### WORK ITEM
I need all of the entries printed exactly.

***** RECORDS TO PROCESS

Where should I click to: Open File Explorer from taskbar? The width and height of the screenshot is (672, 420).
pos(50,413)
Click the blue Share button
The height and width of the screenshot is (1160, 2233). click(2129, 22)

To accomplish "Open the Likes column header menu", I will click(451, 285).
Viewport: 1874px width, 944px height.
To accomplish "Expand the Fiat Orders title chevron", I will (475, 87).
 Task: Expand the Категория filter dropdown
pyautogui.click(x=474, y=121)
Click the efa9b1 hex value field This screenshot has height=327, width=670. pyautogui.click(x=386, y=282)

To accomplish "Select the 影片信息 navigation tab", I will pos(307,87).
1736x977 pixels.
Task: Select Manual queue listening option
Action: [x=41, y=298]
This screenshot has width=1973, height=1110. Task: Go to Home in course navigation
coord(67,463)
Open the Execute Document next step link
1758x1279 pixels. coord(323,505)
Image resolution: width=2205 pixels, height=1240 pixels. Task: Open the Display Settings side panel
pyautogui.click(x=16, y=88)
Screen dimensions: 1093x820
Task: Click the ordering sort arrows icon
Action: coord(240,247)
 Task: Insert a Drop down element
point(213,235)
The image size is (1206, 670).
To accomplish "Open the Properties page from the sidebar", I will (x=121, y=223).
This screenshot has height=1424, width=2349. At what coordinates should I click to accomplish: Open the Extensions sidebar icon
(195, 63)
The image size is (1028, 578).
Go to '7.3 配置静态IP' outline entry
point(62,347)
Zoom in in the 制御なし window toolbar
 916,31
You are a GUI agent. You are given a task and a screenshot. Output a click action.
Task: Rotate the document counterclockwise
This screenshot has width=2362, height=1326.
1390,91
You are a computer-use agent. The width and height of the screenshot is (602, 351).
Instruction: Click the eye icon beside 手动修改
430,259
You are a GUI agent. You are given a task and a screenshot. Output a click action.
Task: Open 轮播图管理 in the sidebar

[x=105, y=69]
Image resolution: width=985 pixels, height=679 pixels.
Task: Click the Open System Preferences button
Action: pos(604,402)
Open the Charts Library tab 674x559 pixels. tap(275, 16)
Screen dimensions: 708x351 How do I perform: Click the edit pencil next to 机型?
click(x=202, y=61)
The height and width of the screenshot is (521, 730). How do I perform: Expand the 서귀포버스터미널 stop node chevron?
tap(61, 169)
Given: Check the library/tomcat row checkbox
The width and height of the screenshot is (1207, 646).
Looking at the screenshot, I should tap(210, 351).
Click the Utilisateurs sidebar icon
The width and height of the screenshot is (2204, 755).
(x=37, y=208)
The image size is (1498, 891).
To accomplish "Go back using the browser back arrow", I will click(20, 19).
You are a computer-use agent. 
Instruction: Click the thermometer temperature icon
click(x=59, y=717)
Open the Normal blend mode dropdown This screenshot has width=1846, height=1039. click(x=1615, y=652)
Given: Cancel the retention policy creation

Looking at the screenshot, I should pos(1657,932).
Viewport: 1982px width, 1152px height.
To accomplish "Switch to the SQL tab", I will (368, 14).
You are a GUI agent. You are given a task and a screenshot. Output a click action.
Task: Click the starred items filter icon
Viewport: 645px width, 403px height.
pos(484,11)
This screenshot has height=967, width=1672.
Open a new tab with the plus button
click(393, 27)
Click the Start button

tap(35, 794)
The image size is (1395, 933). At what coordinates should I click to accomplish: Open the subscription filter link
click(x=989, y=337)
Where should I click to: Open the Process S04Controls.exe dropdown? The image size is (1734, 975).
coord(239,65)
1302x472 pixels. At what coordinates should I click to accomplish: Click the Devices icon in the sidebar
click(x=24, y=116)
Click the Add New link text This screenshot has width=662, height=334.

**********

### EXPECTED ANSWER
Where should I click to: Open File Explorer from taskbar? The width and height of the screenshot is (672, 420).
pos(50,413)
Click the blue Share button
The height and width of the screenshot is (1160, 2233). click(2129, 22)

To accomplish "Open the Likes column header menu", I will click(451, 285).
Viewport: 1874px width, 944px height.
To accomplish "Expand the Fiat Orders title chevron", I will (475, 87).
 Task: Expand the Категория filter dropdown
pyautogui.click(x=474, y=121)
Click the efa9b1 hex value field This screenshot has height=327, width=670. pyautogui.click(x=386, y=282)

To accomplish "Select the 影片信息 navigation tab", I will pos(307,87).
1736x977 pixels.
Task: Select Manual queue listening option
Action: [x=41, y=298]
This screenshot has width=1973, height=1110. Task: Go to Home in course navigation
coord(67,463)
Open the Execute Document next step link
1758x1279 pixels. coord(323,505)
Image resolution: width=2205 pixels, height=1240 pixels. Task: Open the Display Settings side panel
pyautogui.click(x=16, y=88)
Screen dimensions: 1093x820
Task: Click the ordering sort arrows icon
Action: coord(240,247)
 Task: Insert a Drop down element
point(213,235)
The image size is (1206, 670).
To accomplish "Open the Properties page from the sidebar", I will (x=121, y=223).
This screenshot has height=1424, width=2349. At what coordinates should I click to accomplish: Open the Extensions sidebar icon
(195, 63)
The image size is (1028, 578).
Go to '7.3 配置静态IP' outline entry
point(62,347)
Zoom in in the 制御なし window toolbar
 916,31
You are a GUI agent. You are given a task and a screenshot. Output a click action.
Task: Rotate the document counterclockwise
This screenshot has width=2362, height=1326.
1390,91
You are a computer-use agent. The width and height of the screenshot is (602, 351).
Instruction: Click the eye icon beside 手动修改
430,259
You are a GUI agent. You are given a task and a screenshot. Output a click action.
Task: Open 轮播图管理 in the sidebar

[x=105, y=69]
Image resolution: width=985 pixels, height=679 pixels.
Task: Click the Open System Preferences button
Action: pos(604,402)
Open the Charts Library tab 674x559 pixels. tap(275, 16)
Screen dimensions: 708x351 How do I perform: Click the edit pencil next to 机型?
click(x=202, y=61)
The height and width of the screenshot is (521, 730). How do I perform: Expand the 서귀포버스터미널 stop node chevron?
tap(61, 169)
Given: Check the library/tomcat row checkbox
The width and height of the screenshot is (1207, 646).
Looking at the screenshot, I should tap(210, 351).
Click the Utilisateurs sidebar icon
The width and height of the screenshot is (2204, 755).
(x=37, y=208)
The image size is (1498, 891).
To accomplish "Go back using the browser back arrow", I will click(20, 19).
You are a computer-use agent. 
Instruction: Click the thermometer temperature icon
click(x=59, y=717)
Open the Normal blend mode dropdown This screenshot has width=1846, height=1039. click(x=1615, y=652)
Given: Cancel the retention policy creation

Looking at the screenshot, I should pos(1657,932).
Viewport: 1982px width, 1152px height.
To accomplish "Switch to the SQL tab", I will (368, 14).
You are a GUI agent. You are given a task and a screenshot. Output a click action.
Task: Click the starred items filter icon
Viewport: 645px width, 403px height.
pos(484,11)
This screenshot has height=967, width=1672.
Open a new tab with the plus button
click(393, 27)
Click the Start button

tap(35, 794)
The image size is (1395, 933). At what coordinates should I click to accomplish: Open the subscription filter link
click(x=989, y=337)
Where should I click to: Open the Process S04Controls.exe dropdown? The image size is (1734, 975).
coord(239,65)
1302x472 pixels. At what coordinates should I click to accomplish: Click the Devices icon in the sidebar
click(x=24, y=116)
Click the Add New link text This screenshot has width=662, height=334.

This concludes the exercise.